Take an evening walk
Experts once believed that exercising in the evening could sabotage slumber. But according to Milica McDowell, PT, MSPT, DPT, exercise physiologist and VP of Operations at Gait Happens, research reveals that an evening walk can deepen nighttime sleep. In fact, Swiss scientists analyzed 23 studies and determined that after-hours exercise spurred significant improvements in restorative slow-wave sleep. And McDowell notes that just 15 to 30 minutes of walking around your neighborhood can deliver sleep-enhancing benefits.
Can’t get outside for a walk? Break up your sitting time with three minutes of chair squats, calf raises and standing knee raises every half hour. A study in the journal BMJ Open Sport & Exercise Medicine found that people who did so from 5 to 9 PM slept 29 minutes longer the very first night.
Have a pre-bed snack
“This might seem counterintuitive since we’re often told not to eat before bed,” grants Kelly Murray, FDN-P, certified pediatric and adult sleep consultant. “But here’s what’s really happening: If your blood sugar drops during the night, it triggers your body’s fight-or-flight response to bring glucose levels back to normal. This stress response releases cortisol and adrenaline—the exact opposite of what you need for quality sleep.”
To prevent sleep-disruptive blood sugar shifts, she suggests having a 100- to 200-calorie snack, such as a small protein smoothie with a handful of nuts, apple slices with almond butter or hummus with vegetables about 30 minutes to 1 hour before bedtime.

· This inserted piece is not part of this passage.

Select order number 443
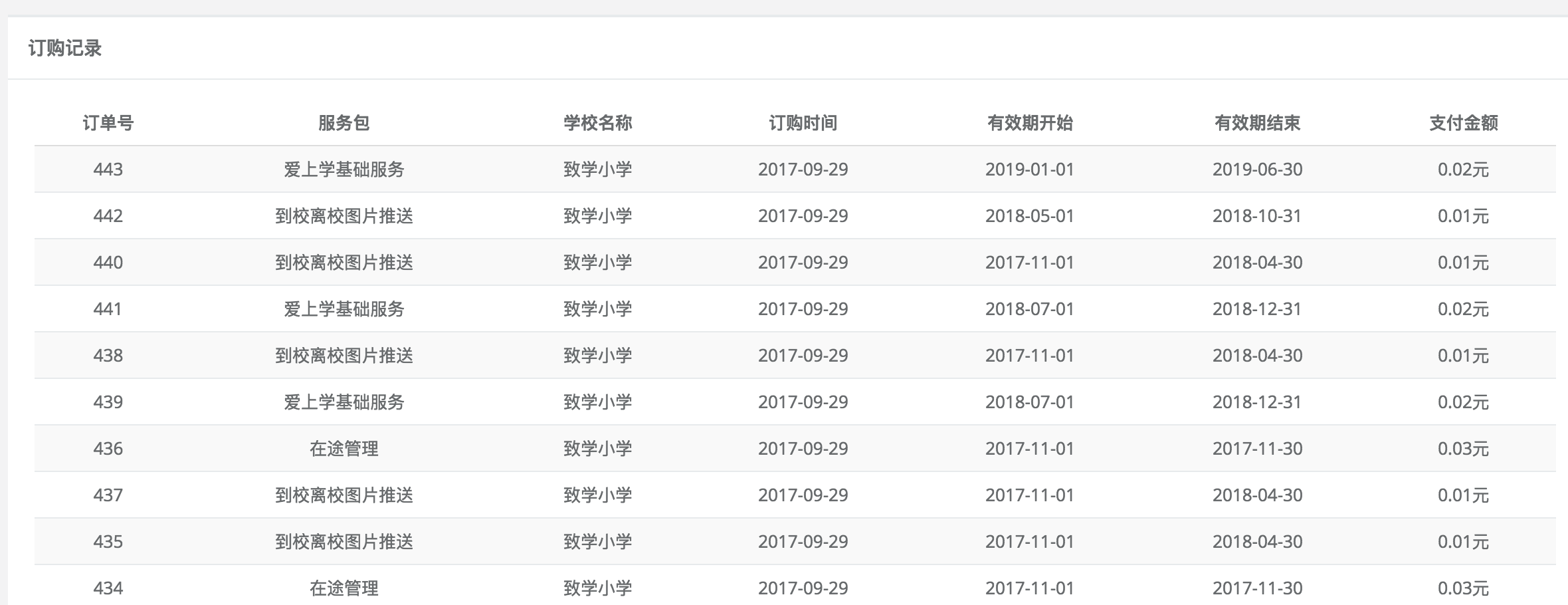This screenshot has width=1568, height=605. tap(108, 170)
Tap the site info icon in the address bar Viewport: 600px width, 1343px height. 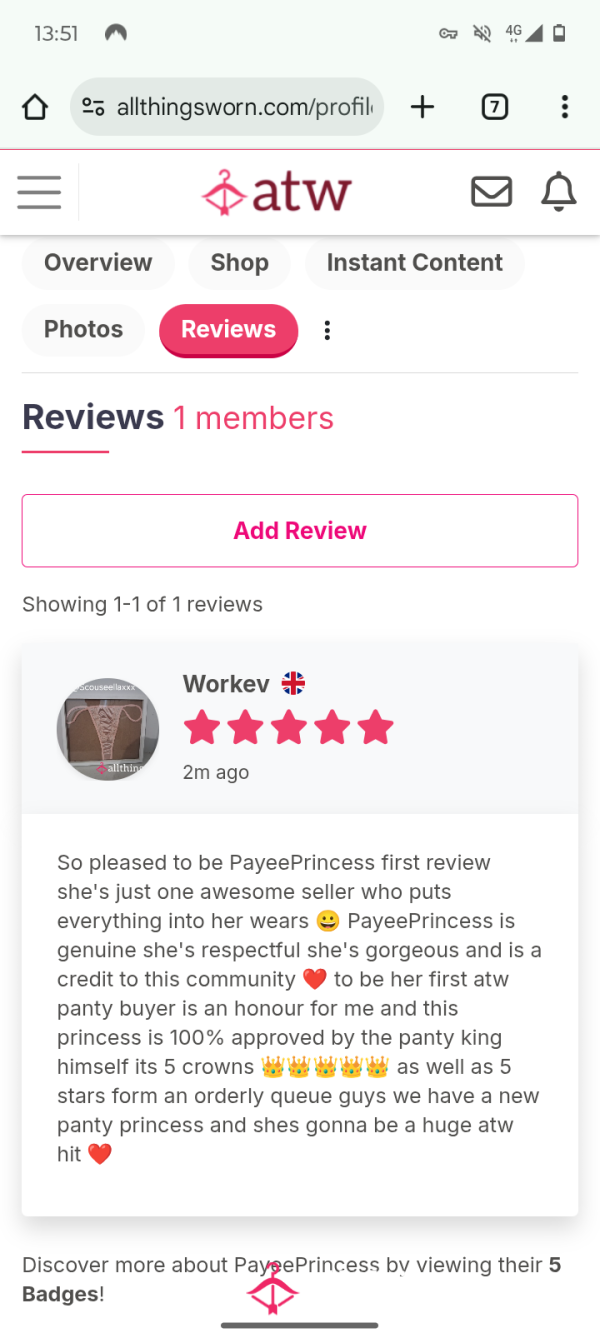[x=93, y=107]
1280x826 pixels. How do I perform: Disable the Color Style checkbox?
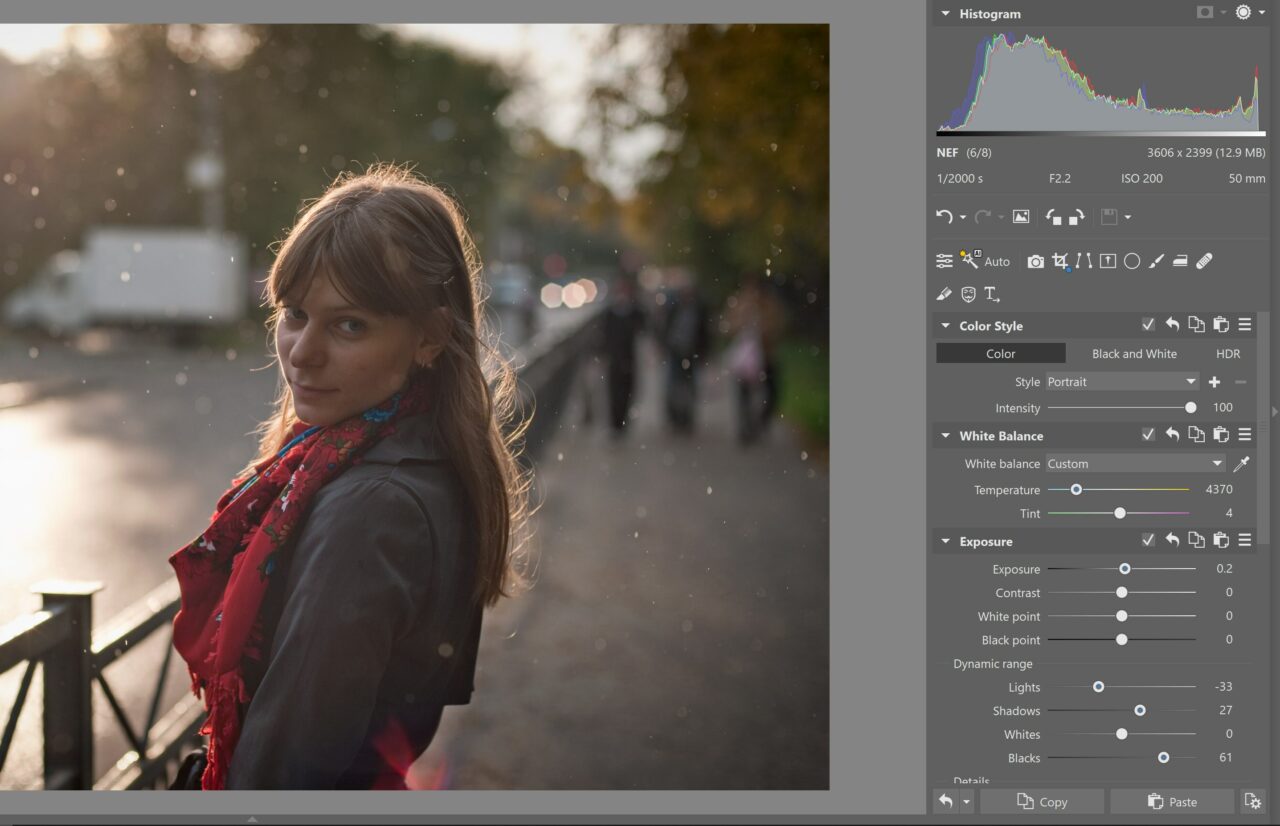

“The protein and fats in these snacks provide sustained energy release,” says Murray. “And their complex carbs help a chemical messenger called serotonin cross the blood-brain barrier, supporting production of the sleep hormone melatonin.” What’s more, the carbs are stored as glycogen in the liver. That’s key, since glycogen serves as a glucose reservoir that helps keep blood sugar steady during the night.
Switch your sleepwear
“Something as simple as changing your pajamas to a breathable cotton or bamboo fabric can help if you tend to get too warm at night,” says Hussain Ahamad, MUDr/MD. If you’re sleeping with a partner, Gradisar also suggests the “Scandinavian sleep method” of using a separate duvet for each bed occupant, a smart sleep hygiene tip for better sleep.
“It reduces temperature clashes and movement disturbances, both common causes of nighttime awakenings,” he explains. Plus, it makes it easier to do the reset he recommends if you wake up because you’re too hot: “Briefly uncover yourself for 30 to 60 seconds to release heat, then cover up again. This can help you fall back asleep more quickly.
Take a deep breath
“One of the simplest relaxation techniques I teach is to imagine blowing out birthday candles,” says Anne Marie Morse, DO, Director of Pediatric Neurology and Sleep Medicine at Geisinger Health and founder of D.A.M.M. Good Sleep. To do, just inhale deeply, then exhale slowly until your lungs feel empty. Repeat for several minutes until you start to feel sleepy. “That slow, steady breathing calms the nervous system and helps the body transition into sleep,” she explains.
Cue up a sleep podcast
If listening to music, nature sounds or pink noise doesn’t help you drift off, try tuning in to a sleep podcast to create a soothing sleeping environment. “Podcasts with gentle narration provide the dual benefit of masking external sounds and distracting overactive minds,” notes Craig Harris Richard, PhD, professor and researcher at Shenandoah University. As a result, they shift attention away from obtrusive and alerting thoughts to deliver a calming, sleep inducing effect. Two podcasts to try for better sleep: Sleep Whispers and Calm History.